Honeycomb still works, of course.
Baselime too!
We can visualize our telemetry locally using otel-desktop-viewer!
We can even render our data in the terminal with otel-tui
That’s it!?
That’s it! In 181 lines of code we’ve implemented tracing, trace context propagation, instrumentation, and exported it in a standard format that any vendor or tool should be able to accept. Thanks to the magic of 🌈standards🌈.
Is this… you know… legal?
If you were paying attention, there are a lot of OpenTelemetry specifications around how an OpenTelemetry SDK should be structured and behave. Our little library doesn’t do almost any of that. This is just for learning but one could imagine a simplified non-compliant SDK such as this one for Cloudflare Workers. It emits OTLP but doesn’t conform to all of the SDK specifications. How should we think about this?
At the OTel Community Day last June, OpenTelemetry cofounder Ted Young was asked a similar question. I wrote down his answer as best as I could. Lightly paraphrased:
We don’t care about the spec. We care about that the black box participates in tracing and emits OTLP and semantic conventions. The true spec is the data.
I take that to mean, while official SDKs are expected to follow the spec, it’s reasonable for other implementations
to deviate as long as an outside observer cannot tell the difference from the behavior. Our little library does’t quite
pass due to the shortcuts taken in parsing the traceparent
header, but it would not take much more code to fix this.
If OpenTelemetry continues to be successful I expect OTLP, the ability to emit and receive it, will get built into everything: your IDE tooling, the platform you deploy on, the framework on which you are building, even hardware.
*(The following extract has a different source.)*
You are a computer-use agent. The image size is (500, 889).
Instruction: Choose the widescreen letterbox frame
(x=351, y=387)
Some day your internet-connected dryer will almost certainly speak OTLP, if it doesn’t already.
Hold on… why is opentelemetry-js so much bigger?
If we can build a functional tracer in under 200 lines, why does the official JavaScript SDK have so much more code?
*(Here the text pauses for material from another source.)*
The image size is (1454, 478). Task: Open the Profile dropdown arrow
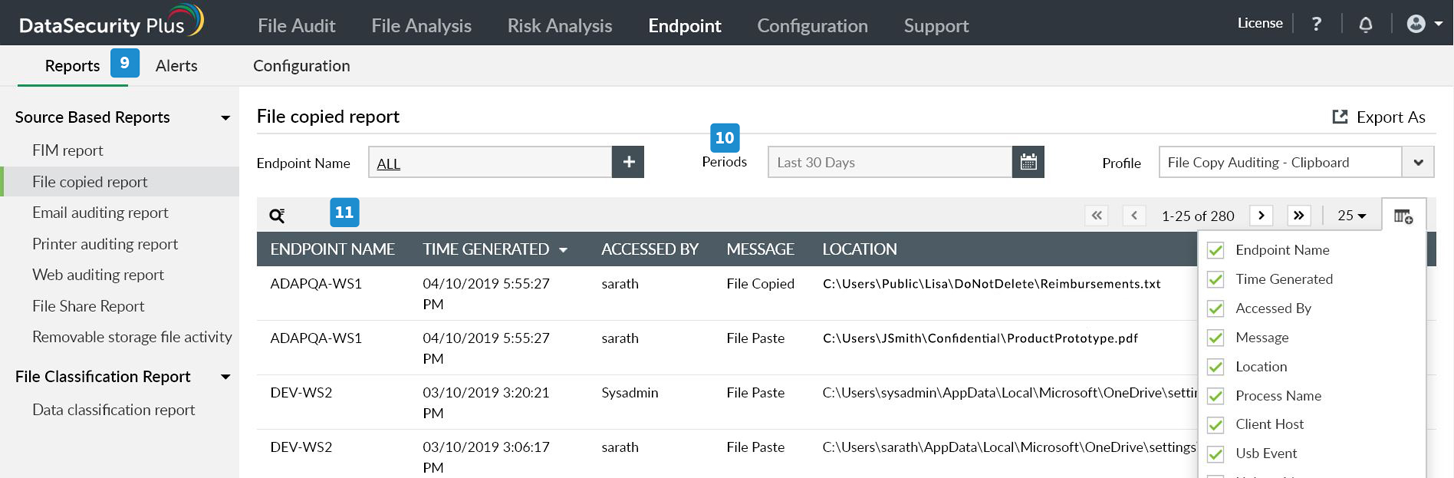(x=1418, y=162)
It might help to go over a non-exhaustive list of things the offical SDK handles that our little learning library doesn’t:
- Buffer and batch outgoing telemetry data in a more efficient format. Don’t send one-span-per-http request in production. Your vendor will want to have words.
- Work in both the browser and in Node environments
- Gracefully handle errors, wrap this library around your core functionality at your own peril
- Be incredibly configurable. Need to do something that isn’t bog standard? You can probably make it happen
- Automagically wrap common libraries in robust, battle-tested instrumentation
- Optimized for performance when used in your code’s tight loops
- Conform to semantic conventions
- Support two whole other types of telemetry: metrics and logging
And more! I hope this post has given you a better mental model for the work happening under all of the production hardening and extensibility that tends to build up on these libraries when they have to be used in the real world. A library that can reliably work across most places we deploy JavaScript and meet a very broad range of user needs is highly non-trivial.
But tracing? We know that’s just ✨fancy logging✨ right?
All code for this post can be found at jmorrell/minimal-nodejs-otel-tracer
on Github.
[1]
Count the concepts in this simple example
Tracer
TracerProvider
SpanExporter
SpanProcessor
Resource
Attribute
Event
Span
Context
- Both an API and and SDK
- Semantic Conventions
This is intimidating to even senior developers. OpenTelemetry knows this learning curve is a problem and has spun up a new SIG to work on improving the developer experience.